Il était des plus attendus : Double Dreaming le second album de Camp Claude est arrivé avec le printemps le 8 mars chez Believe/Allpoints. Le souvenir de leur passage au MaMa Festival avait laissé une forte empreinte psychique tant par leur set explosif que par leur plaisir communicatif à être ensemble sur scène.

Comme souvent, c’est d’une rencontre que naît Camp Claude en 2013. Celle entre Diane Sagnier, photographe / vidéaste, Leo Hellden et Mike Giffts, ces derniers étant – entre autres – membres de l’excellent et sophistiqué Tristesse Contemporaine.

On avait plongé tête la première dans leur premier album Swimming Lessons et mordu à leur EP Hero sorti dans la foulée en 2016. Ils livrent au travers de Double Dreaming un kaléidoscope sensoriel radieux et vitaminé qui séduit par la sensibilité de ses compositions et le magnétisme de ses univers parallèles adroitement juxtaposés.

De cette fabrique à rêves à ciel ouvert se libère en effet une combinaison subtile de dream pop aux accents rock eighties bien tranchants mêlés à des sonorités électro pop planantes et hypnotiques. Si l’album démarre avec Now That You’re Gone enivrant et mélancolique juste comme il faut, on s’abandonne ensuite dans le tourbillon des boucles froides et saccadées de Double Dreaming, pour bouger frénétiquement au son de Hero. Old Downtown nous offre une ballade faussement tranquille aux riffs de guitare suggestifs, histoire de récupérer avant Saving All Your Love reposant sur ses claviers entêtants et nerveux. Nouvelle rupture avec Private Idaho fusion de sonorités africaines et urbaines, avant les cimes pop de Getting Closer et ses textes sensiblement graves. Enfin, l’éthéré Horses et sa superbe mélodie nous fait planer, quand l’explosif et libérateur Do It nous passe la tête dans le shaker et accélère notre fréquence cardiaque. Combinaison anti-g recommandée !

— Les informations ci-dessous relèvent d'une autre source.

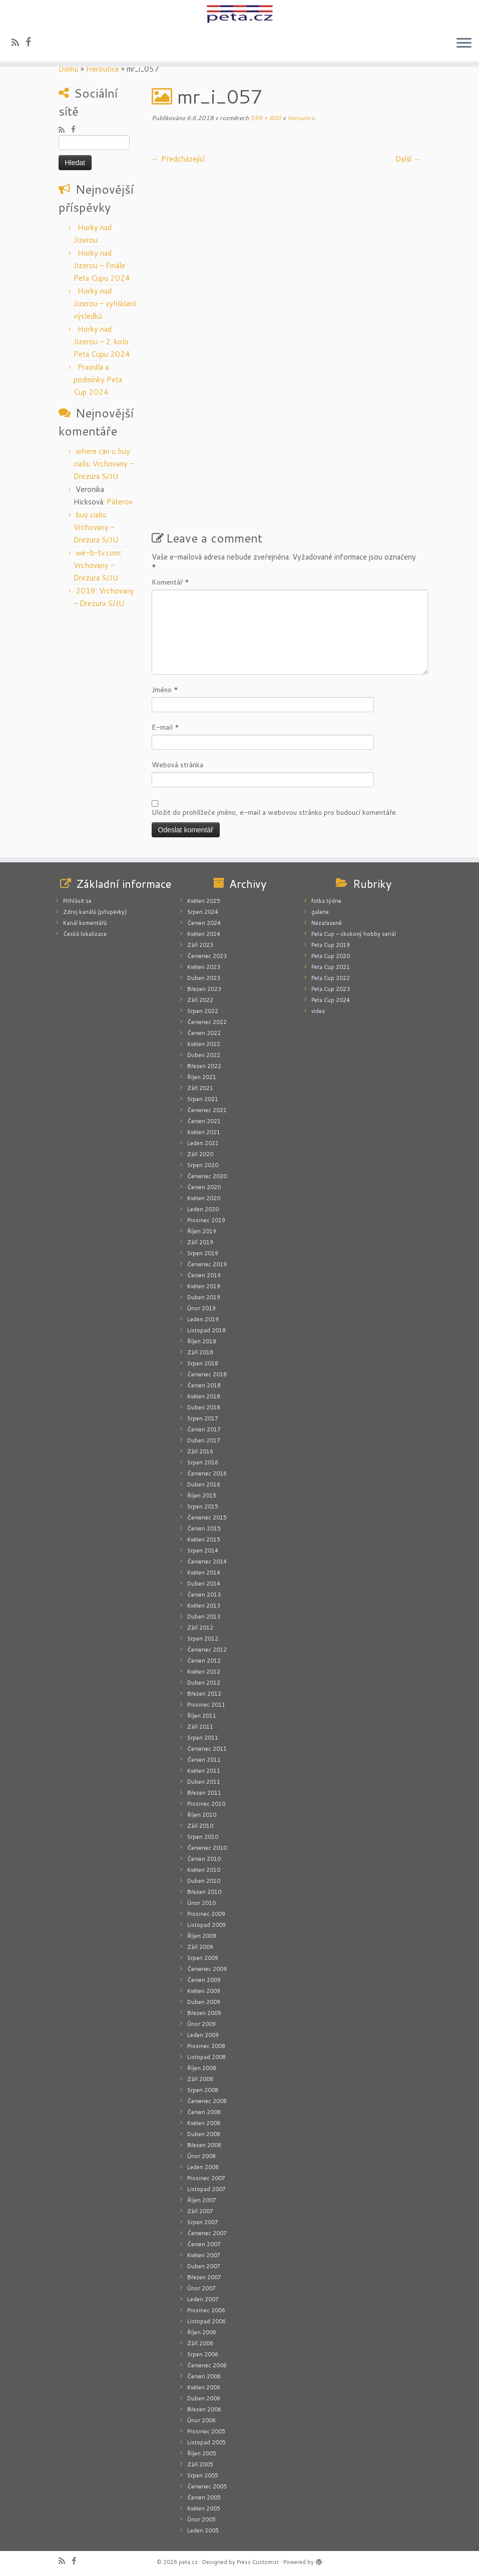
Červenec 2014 (207, 1562)
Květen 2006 (203, 2387)
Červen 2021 (204, 1121)
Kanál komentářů (85, 923)
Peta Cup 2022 (330, 978)
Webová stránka (177, 765)
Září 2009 (200, 1947)
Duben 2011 (203, 1782)
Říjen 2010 (201, 1815)
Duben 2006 (203, 2398)
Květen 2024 (203, 934)
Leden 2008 (203, 2167)
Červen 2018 (204, 1385)
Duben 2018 (203, 1407)
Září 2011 (200, 1727)
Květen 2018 (203, 1396)
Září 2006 (200, 2343)
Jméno (165, 690)
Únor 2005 (201, 2519)
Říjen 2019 (201, 1231)
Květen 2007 (203, 2255)
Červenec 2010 (207, 1848)
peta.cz (188, 2562)
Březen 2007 (204, 2277)
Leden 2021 (203, 1143)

La voix suave, planante et assez irrésistible de Diane Sagnier enveloppe cet album à l’ambiance musicale puissante. On retrouve sa marque dans l’univers fantastique et décalé des clips qui accompagnent l’album (Now That You’re Gone, Hero), autant de portes vers un univers étrangement proche et pourtant drôlement inquiétant. Et ce n’est pas la pochette bleu Windows et vert kryptonite de Double Dreaming qui dira le contraire.

Cet album donne envie de danser sur le toit d’une citerne, marcher dans le sable brûlant, nager vers le large d’une île du Pacifique ou tout ce que voulez… Il sent le bitume des rues de Brooklyn autant que le dance-floor d’un club berlinois, le désert de Californie ou l’alpage verdoyant de nos contrées. Avec Double Dreaming, Camp Claude va pour sûr faire danser dans les chaumières et sera de retour à la Maroquinerie le 27 mars prochain pour un concert que l’on devine homérique.